### Your goal
Retype all of the rows below character for character, leaving out the pictures.

Target pointing data:
——————————

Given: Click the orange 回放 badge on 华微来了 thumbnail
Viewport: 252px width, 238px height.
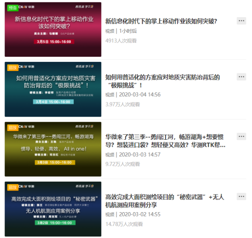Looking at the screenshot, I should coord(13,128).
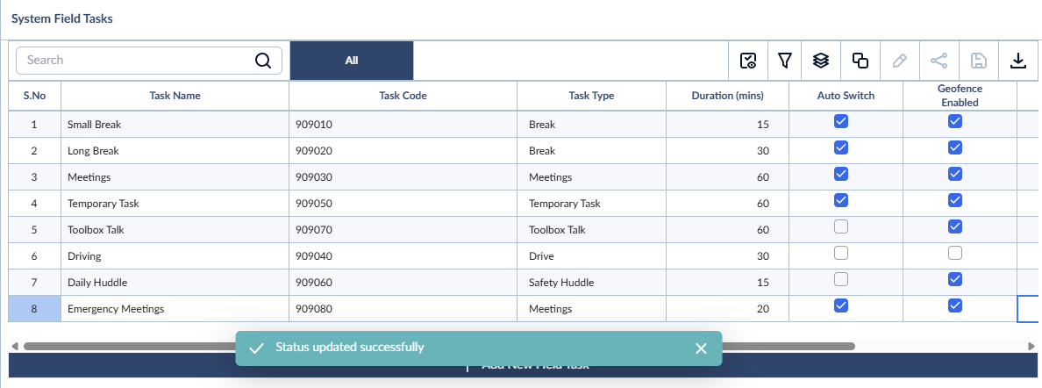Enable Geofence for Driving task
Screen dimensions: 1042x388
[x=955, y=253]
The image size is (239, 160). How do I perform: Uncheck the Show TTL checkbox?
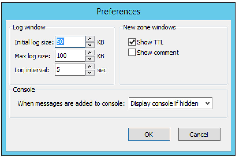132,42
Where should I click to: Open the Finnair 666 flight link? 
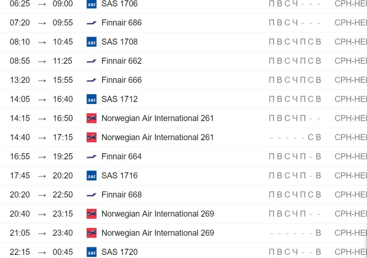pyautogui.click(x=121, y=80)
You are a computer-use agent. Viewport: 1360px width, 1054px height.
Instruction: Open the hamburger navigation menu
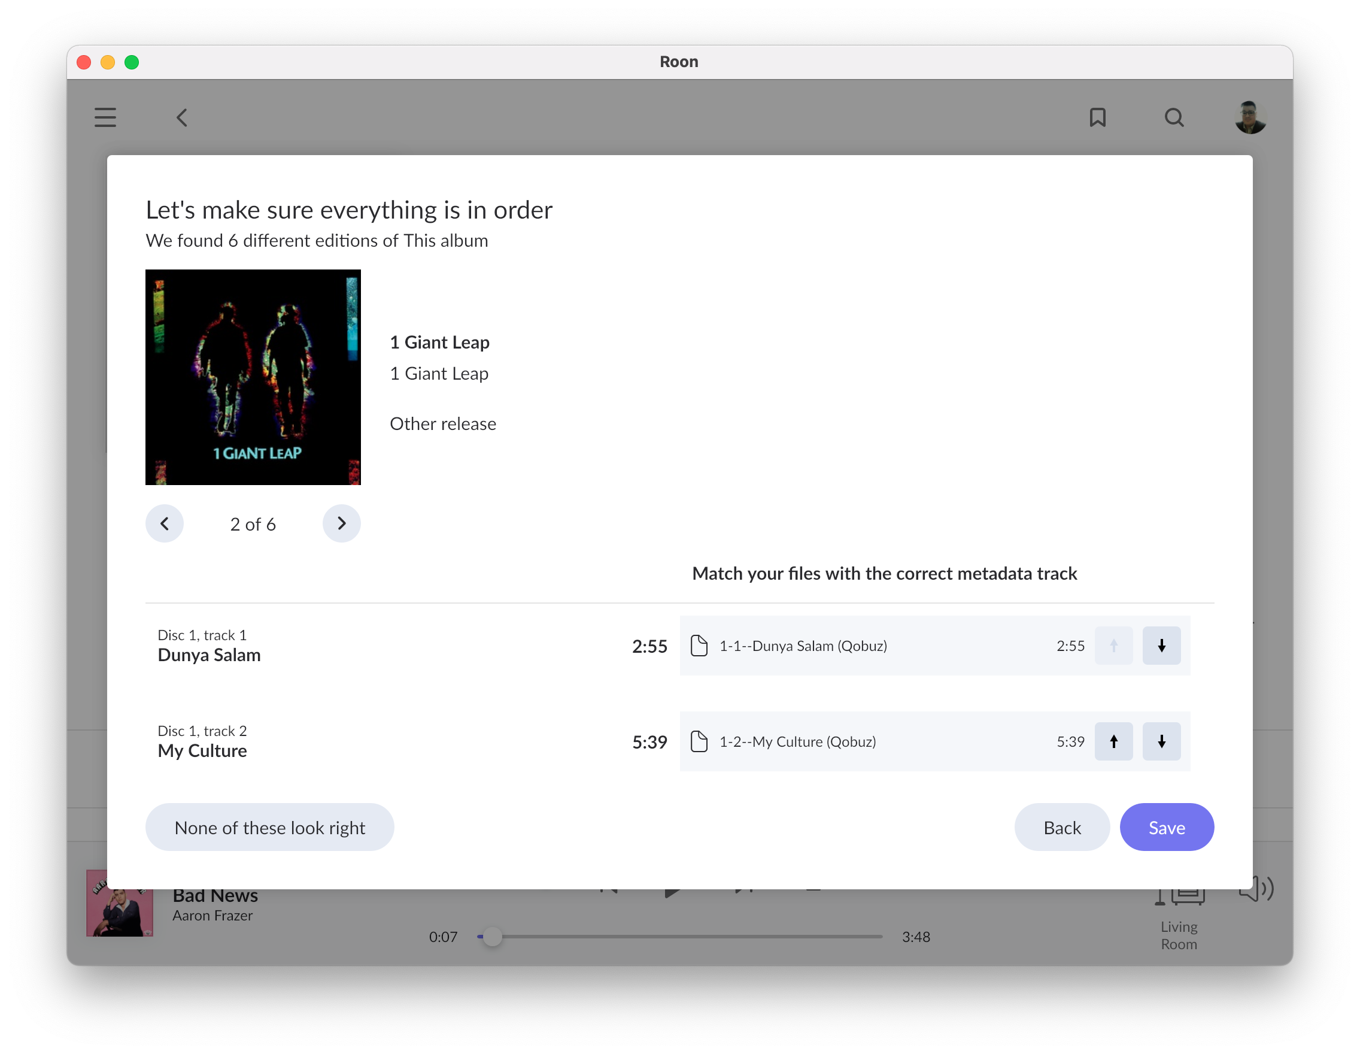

——————————

### Full output
Given: Click the orange 回放 badge on 华微来了 thumbnail
Viewport: 252px width, 238px height.
Looking at the screenshot, I should coord(13,128).
Enable Geofence for Driving task
Screen dimensions: 1042x388
[x=955, y=253]
The image size is (239, 160). How do I perform: Uncheck the Show TTL checkbox?
132,42
Where should I click to: Open the Finnair 666 flight link? 
pyautogui.click(x=121, y=80)
You are a computer-use agent. Viewport: 1360px width, 1054px height.
Instruction: Open the hamburger navigation menu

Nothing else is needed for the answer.